Source passage |
══════════════════════════════
I appreciate Loki in Ragnarok, because he has clearly done some healing for himself in the interval, has started being willing to discuss some of what he went through (in the play and in his convo with Thor in prison), some of the sharpest pain has worn off, but he is still recovering, still struggling with how exactly to move on from it and who exactly he is in the aftermath. This is not unusual for those who have gone through trauma/mental illness, this is part of the recovery period where they are looking to build their life back. 

Loki was afraid to confront Hela, which has been criticized as a cowardly characterization of the character – but I disagree. Fear is not cowardly, fear is a survival mechanism. Loki in the Avengers and in TDW would probably have thrown himself recklessly into the fight, regardless of the odds (and in this case I’m certain the odds are that Hela would have easily defeated them both and Loki KNOWS the odds because he isn’t actually stupid), because he was self-destructive and didn’t truly care about his life. In contrast in Thor 1, before he learns the shattering truth and even before he gives up all hope on the Bifrost, Loki clearly favored non-confrontational methods first, as on Jotunheim when he preferred to placate rather than provoke Laufey. In moving past some of his self-destructiveness, Loki is in a way going back to who he was before. There was nothing to be won from confronting Hela then and there, what he couldn’t account for in his panic was her following.
══════════════════════════════
Material shown |
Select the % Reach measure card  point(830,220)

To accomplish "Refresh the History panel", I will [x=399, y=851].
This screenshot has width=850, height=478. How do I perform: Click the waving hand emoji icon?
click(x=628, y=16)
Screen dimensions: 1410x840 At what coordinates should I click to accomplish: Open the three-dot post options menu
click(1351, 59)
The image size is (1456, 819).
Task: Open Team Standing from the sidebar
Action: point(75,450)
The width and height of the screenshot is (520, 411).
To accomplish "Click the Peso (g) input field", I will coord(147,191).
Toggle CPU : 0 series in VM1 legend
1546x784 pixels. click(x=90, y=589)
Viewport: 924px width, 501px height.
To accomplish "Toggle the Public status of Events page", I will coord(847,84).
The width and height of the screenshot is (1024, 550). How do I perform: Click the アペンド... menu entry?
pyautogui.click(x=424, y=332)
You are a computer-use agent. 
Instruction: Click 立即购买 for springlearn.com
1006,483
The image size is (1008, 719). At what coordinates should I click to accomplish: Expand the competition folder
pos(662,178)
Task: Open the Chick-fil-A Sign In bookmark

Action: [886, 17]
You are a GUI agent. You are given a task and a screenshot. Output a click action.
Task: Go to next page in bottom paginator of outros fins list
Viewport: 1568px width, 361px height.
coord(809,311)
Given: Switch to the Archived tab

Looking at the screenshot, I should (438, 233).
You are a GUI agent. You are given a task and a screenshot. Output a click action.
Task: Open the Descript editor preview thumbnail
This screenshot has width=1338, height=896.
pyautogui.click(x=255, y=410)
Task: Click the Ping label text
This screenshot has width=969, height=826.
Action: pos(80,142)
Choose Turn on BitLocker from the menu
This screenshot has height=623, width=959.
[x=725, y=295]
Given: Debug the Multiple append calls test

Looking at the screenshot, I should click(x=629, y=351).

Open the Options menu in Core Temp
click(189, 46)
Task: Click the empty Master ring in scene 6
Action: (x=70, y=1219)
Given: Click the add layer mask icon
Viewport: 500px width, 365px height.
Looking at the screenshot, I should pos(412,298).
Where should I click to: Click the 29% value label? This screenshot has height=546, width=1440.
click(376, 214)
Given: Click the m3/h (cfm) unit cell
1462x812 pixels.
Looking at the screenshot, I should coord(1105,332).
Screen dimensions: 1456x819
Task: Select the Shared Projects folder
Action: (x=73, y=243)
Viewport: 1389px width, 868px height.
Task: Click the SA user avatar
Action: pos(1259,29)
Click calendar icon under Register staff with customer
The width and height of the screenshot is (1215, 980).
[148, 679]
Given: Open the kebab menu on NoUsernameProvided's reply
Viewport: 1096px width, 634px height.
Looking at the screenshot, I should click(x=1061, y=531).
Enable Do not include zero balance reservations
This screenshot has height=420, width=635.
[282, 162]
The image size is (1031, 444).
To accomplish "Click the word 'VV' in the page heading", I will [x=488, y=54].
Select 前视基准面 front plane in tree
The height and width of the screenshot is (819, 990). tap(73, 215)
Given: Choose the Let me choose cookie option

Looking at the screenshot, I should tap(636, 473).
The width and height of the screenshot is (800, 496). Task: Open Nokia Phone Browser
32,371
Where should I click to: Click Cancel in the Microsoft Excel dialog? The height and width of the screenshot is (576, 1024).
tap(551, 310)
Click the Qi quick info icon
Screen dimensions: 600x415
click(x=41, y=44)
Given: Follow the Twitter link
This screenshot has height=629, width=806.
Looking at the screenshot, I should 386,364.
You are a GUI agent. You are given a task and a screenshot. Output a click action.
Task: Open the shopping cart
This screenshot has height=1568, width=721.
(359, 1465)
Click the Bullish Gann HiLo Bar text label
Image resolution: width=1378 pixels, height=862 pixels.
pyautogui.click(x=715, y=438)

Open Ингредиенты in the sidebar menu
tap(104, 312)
══════════════════════════════
Update the passage about Loki from "I appreciate Loki" up to and including "their life back." by putting "Thor: Ragnarok" in place of "Ragnarok".

Task solution |
I appreciate Loki in Thor: Ragnarok, because he has clearly done some healing for himself in the interval, has started being willing to discuss some of what he went through (in the play and in his convo with Thor in prison), some of the sharpest pain has worn off, but he is still recovering, still struggling with how exactly to move on from it and who exactly he is in the aftermath. This is not unusual for those who have gone through trauma/mental illness, this is part of the recovery period where they are looking to build their life back.